In the same period, Cayard and Russell Coutts announced the creation of the World Sailing League (WSL) in partnership with Portuguese sports promoter João Lagos. Although the series was ultimately not held, the initiative reflected broader efforts to expand professional sailing into a global, commercially focused format. During the 33rd America's Cup, Cayard also served as a commentator for Eurosport.

In 2009, Cayard joined Artemis Racing, owned by Torbjörn Törnqvist, where he served as skipper of the Louis Vuitton Trophy team and as tactician aboard the TP52 Artemis.

He also helmed the RC44 Katusha on the RC44 Championship Tour from 2010 to 2012.

From 2019 to 2020, Cayard served as chairman of the board of the St. Francis Yacht Club. He is an ambassador for Rolex and the One Ocean Foundation.
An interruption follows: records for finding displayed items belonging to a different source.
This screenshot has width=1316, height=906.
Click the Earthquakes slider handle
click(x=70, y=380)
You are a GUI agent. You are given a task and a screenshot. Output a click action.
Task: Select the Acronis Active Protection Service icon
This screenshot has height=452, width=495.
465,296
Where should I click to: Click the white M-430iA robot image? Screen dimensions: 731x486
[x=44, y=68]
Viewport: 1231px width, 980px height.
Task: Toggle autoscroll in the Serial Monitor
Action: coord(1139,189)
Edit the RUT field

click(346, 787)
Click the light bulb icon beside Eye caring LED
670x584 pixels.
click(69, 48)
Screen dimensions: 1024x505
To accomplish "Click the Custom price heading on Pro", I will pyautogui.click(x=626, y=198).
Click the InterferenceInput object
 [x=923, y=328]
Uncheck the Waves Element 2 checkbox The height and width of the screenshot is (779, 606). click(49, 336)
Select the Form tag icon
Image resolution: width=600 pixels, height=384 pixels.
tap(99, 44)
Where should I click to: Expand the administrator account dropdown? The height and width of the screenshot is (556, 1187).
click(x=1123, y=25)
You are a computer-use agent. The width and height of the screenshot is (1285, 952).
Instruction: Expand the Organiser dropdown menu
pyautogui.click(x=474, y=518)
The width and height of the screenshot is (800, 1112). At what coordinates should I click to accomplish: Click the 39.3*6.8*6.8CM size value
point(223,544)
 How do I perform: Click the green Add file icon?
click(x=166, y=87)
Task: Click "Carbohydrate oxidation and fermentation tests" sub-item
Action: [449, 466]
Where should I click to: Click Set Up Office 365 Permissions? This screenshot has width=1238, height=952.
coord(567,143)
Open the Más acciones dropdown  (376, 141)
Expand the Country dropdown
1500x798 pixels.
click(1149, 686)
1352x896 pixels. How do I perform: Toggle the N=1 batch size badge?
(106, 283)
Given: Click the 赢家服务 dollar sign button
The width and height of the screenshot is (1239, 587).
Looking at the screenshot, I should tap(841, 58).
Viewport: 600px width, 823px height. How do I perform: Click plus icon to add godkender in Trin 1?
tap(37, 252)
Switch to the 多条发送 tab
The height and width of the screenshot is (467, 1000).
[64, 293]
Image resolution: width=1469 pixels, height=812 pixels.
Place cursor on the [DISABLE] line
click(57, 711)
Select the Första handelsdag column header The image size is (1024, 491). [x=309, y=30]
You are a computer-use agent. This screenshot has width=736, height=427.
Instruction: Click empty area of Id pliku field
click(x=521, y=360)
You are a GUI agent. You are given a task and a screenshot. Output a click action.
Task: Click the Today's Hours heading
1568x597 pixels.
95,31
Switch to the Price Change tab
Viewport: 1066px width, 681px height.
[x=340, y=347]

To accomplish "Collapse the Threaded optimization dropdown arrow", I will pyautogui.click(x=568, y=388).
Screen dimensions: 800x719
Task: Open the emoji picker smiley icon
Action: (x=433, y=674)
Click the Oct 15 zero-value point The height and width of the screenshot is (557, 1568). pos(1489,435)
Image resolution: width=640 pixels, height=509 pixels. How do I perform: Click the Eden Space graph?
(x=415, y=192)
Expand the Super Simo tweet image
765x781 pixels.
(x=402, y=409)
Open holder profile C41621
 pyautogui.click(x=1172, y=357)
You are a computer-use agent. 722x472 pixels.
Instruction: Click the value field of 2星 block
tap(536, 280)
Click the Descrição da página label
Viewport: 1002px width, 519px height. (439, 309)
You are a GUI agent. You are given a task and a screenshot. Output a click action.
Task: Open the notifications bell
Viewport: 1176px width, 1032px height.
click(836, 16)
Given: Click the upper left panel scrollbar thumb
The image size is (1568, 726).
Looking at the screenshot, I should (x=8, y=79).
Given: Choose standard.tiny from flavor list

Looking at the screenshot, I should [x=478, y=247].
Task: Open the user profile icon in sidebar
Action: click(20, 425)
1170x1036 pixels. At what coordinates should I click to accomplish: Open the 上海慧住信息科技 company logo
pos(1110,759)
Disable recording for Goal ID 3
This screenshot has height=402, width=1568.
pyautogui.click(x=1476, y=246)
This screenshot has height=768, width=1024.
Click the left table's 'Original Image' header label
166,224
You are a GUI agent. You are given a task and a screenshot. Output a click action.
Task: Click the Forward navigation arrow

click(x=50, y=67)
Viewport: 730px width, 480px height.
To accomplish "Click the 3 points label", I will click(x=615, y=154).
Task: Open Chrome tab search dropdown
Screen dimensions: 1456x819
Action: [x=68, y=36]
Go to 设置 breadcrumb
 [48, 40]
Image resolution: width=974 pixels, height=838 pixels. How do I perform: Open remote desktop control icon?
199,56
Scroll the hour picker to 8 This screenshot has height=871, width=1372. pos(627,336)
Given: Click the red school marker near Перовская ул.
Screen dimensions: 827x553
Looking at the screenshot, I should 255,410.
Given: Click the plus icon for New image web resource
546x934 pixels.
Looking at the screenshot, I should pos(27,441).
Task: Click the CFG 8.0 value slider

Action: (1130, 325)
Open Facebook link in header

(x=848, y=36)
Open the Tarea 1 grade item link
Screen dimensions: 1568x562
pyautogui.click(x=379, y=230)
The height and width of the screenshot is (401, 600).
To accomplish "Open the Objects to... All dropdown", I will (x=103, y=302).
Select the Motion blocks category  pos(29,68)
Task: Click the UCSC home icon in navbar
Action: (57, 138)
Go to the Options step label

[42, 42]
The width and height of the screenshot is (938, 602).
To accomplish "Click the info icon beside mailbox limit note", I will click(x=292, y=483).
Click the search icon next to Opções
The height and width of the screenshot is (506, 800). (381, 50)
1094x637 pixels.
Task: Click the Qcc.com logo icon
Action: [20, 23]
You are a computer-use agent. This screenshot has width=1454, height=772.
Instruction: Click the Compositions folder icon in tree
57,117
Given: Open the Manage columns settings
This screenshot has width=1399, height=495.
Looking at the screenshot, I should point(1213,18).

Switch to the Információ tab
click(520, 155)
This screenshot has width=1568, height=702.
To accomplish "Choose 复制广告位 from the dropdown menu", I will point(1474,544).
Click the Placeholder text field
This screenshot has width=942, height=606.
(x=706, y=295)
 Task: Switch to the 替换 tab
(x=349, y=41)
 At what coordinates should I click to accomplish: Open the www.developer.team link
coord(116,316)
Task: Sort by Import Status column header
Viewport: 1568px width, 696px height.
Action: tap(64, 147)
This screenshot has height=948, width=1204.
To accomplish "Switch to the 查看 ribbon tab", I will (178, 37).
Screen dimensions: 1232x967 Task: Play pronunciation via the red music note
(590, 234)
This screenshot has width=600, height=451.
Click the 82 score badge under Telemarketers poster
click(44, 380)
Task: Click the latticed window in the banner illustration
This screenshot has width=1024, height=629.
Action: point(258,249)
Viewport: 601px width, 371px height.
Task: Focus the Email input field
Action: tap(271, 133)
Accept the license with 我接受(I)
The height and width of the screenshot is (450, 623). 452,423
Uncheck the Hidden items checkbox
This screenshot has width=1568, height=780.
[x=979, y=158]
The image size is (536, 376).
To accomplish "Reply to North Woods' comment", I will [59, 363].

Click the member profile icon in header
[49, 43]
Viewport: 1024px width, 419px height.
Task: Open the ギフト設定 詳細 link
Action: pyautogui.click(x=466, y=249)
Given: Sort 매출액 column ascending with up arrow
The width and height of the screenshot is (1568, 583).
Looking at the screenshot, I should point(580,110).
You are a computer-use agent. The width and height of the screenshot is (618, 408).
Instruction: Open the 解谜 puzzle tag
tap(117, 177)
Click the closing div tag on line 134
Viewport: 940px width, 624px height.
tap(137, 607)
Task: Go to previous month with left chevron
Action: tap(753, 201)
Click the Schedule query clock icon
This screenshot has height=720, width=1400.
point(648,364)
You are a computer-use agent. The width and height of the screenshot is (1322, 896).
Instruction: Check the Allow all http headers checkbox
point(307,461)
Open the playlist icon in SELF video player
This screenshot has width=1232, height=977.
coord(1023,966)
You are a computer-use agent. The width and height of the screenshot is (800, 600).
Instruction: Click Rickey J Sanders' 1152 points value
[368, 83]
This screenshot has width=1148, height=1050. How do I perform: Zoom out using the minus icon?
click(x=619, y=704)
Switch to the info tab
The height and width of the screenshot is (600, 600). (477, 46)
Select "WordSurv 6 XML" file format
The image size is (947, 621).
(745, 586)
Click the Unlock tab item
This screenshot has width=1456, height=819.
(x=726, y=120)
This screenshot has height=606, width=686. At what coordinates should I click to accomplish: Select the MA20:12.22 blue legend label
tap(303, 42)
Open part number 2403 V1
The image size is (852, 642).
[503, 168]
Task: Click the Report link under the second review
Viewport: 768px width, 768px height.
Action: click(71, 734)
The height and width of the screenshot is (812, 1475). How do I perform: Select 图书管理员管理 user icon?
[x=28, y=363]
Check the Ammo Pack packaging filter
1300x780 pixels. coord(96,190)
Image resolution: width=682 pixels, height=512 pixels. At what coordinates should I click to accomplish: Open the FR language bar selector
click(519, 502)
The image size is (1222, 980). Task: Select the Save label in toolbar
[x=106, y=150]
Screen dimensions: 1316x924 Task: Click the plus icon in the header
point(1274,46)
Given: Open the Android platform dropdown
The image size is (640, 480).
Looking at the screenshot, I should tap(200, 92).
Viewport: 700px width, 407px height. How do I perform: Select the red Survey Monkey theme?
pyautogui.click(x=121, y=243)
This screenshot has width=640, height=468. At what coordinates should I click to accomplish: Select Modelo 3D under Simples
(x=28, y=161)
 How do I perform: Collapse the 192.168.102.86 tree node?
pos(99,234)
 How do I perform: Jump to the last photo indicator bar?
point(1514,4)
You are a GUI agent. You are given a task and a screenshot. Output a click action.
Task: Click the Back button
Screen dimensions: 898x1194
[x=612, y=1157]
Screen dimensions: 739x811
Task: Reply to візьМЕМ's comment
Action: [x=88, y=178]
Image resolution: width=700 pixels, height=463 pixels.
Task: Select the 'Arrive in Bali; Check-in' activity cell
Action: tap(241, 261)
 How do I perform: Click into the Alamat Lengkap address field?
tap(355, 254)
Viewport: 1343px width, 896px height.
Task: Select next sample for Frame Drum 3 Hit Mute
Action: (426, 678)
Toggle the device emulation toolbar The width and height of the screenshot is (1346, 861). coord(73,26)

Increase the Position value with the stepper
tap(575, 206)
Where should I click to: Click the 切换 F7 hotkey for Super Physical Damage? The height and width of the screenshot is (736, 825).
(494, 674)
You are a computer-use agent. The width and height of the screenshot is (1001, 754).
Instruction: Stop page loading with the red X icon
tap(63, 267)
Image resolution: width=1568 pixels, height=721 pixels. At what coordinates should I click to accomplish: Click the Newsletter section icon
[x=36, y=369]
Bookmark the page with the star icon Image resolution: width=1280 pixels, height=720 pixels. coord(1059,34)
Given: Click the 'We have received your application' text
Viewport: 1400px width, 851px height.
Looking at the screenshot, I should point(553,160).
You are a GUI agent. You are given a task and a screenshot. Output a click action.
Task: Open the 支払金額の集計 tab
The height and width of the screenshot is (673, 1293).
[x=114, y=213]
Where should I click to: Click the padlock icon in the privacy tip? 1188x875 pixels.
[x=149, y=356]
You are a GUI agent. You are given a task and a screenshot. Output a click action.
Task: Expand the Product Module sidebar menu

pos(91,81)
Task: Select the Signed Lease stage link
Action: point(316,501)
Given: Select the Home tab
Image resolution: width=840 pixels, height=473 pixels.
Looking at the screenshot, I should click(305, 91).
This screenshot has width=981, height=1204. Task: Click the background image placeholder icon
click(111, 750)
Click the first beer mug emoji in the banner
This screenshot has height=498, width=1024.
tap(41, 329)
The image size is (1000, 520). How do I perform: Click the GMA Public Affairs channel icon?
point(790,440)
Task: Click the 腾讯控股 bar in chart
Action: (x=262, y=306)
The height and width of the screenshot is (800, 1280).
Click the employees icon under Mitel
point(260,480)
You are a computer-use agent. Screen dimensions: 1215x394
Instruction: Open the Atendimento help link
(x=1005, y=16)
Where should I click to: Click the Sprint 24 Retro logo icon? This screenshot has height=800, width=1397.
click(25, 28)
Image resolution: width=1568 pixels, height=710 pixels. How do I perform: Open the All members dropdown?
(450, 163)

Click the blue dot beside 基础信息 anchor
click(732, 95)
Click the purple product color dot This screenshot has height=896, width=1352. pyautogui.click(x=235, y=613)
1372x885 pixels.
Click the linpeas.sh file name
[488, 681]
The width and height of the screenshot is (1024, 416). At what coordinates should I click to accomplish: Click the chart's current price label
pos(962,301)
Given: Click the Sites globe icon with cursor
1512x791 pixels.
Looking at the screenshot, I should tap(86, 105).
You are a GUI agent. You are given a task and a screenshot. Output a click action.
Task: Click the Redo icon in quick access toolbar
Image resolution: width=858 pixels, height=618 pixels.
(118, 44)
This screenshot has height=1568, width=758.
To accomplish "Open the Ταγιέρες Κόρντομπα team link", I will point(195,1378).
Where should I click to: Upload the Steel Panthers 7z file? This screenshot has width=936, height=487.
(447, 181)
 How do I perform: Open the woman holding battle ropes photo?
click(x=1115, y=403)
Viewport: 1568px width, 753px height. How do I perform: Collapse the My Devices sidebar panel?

Cayard was appointed vice president of the International Star Class Yacht Racing Association (ISCYRA) in 2020. His tenure as executive director of the U.S. sailing team concluded in February 2023. In 2023, he was elected president of ISCYRA, succeeding Tom Londrigan. Of his sailing achievements, Cayard has identified his victory at the 1988 Star World Championship as his most personally significant.

==Awards==
- Inducted into the National Sailing Hall of Fame in 2011.
- Inducted into the Bay Area Sports Hall of Fame in 2020
- Inducted into the America's Cup Hall of Fame in 2025.
- Named 1991 Yachting Magazine Yachtsman of the Year
- Named 1992 Rothmans Yachtsman of the Year
- Named 1998 US Sailing Rolex Yachtsman of the Year
- Named 2025 US Sailing Rolex Yachtsman of the Year

==Personal life==
Cayard married Icka Petterson, daughter of Swedish sailor Pelle Petterson, in 1985, and the couple had two children together. They divorced in 2010.

Cayard is a member of several international yacht clubs, including the St. Francis Yacht Club, the San Francisco Yacht Club, Yacht Club Costa Smeralda, and Yacht Club de Monaco.

He speaks English, French, and Italian. He also holds a pilot certification with an instrument rating for both single- and multi-engine aircraft.